Ketika
Segala Berubah
Radhar Panca Dahana ; Budayawan
|
KOMPAS,
17 Februari
2018
Marilah kita sedikit
berimajinasi, membayangkan hal yang sesungguhnya faktual ini: pada awal abad ke-18,
seseorang harus mengarungi laut 70 hari untuk pergi dari London ke New York.
Di paruh awal abad ke-20, pada 1911 kapal besar Olympic menyeberangi jarak
yang sama dalam tujuh hari. Sepuluh kali lebih cepat dalam 200 tahun.
Bahkan kini kita bisa berbisnis
di hari yang sama antara London dan New York karena hanya butuh 7,5 jam saja
untuk menyeberanginya. Seratus tahun kemudian, teknologi supermodern
menciptakan peningkatan kecepatan 50 kali atau 5.000 persen dibandingkan
dengan peningkatan sebelumnya.
Hidup kita di zaman yang
berlari tidak lagi dengan kecepatan (speed), tetapi percepatan (velocity)

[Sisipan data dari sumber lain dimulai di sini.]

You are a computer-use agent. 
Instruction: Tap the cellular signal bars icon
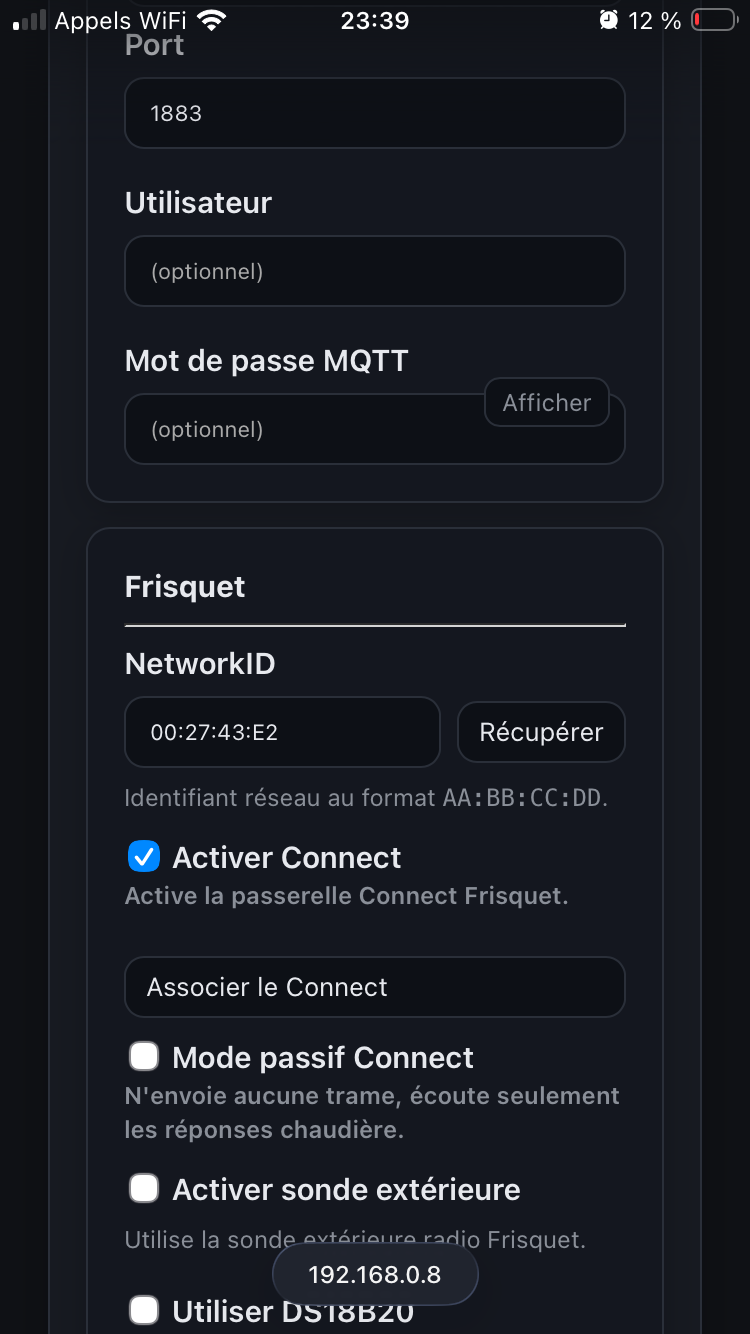pyautogui.click(x=29, y=20)
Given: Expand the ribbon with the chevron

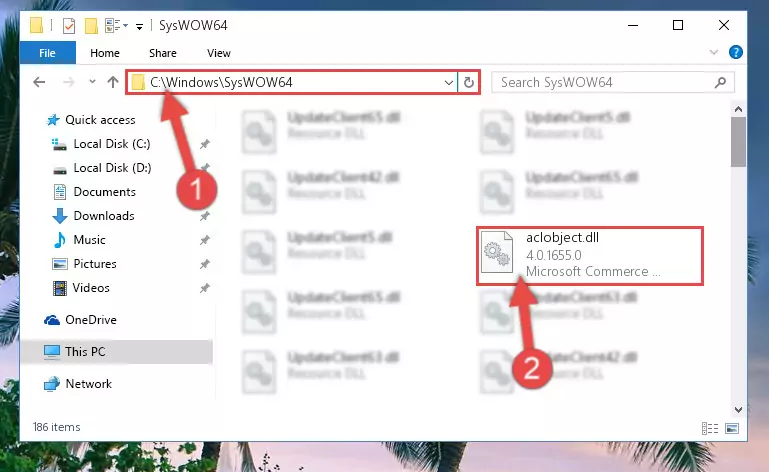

seperti dalam fakta di atas, tentu saja menciptakan perubahan yang tak
ringan. Tidak hanya secara sosial, ekonomis, politis, tetapi juga personal
hingga spiritual. Bisa dibayangkan bagaimana kita mencerap data dari sebuah
flashdisk ukuran 2 cm yang memiliki data 256 miliar byte, sementara data yang
dikirim sebuah modul pesawat angkasa Appolo 50 tahun lalu seberat 20 ton
hanya berasal dari memori sebesar 4 kilobyte.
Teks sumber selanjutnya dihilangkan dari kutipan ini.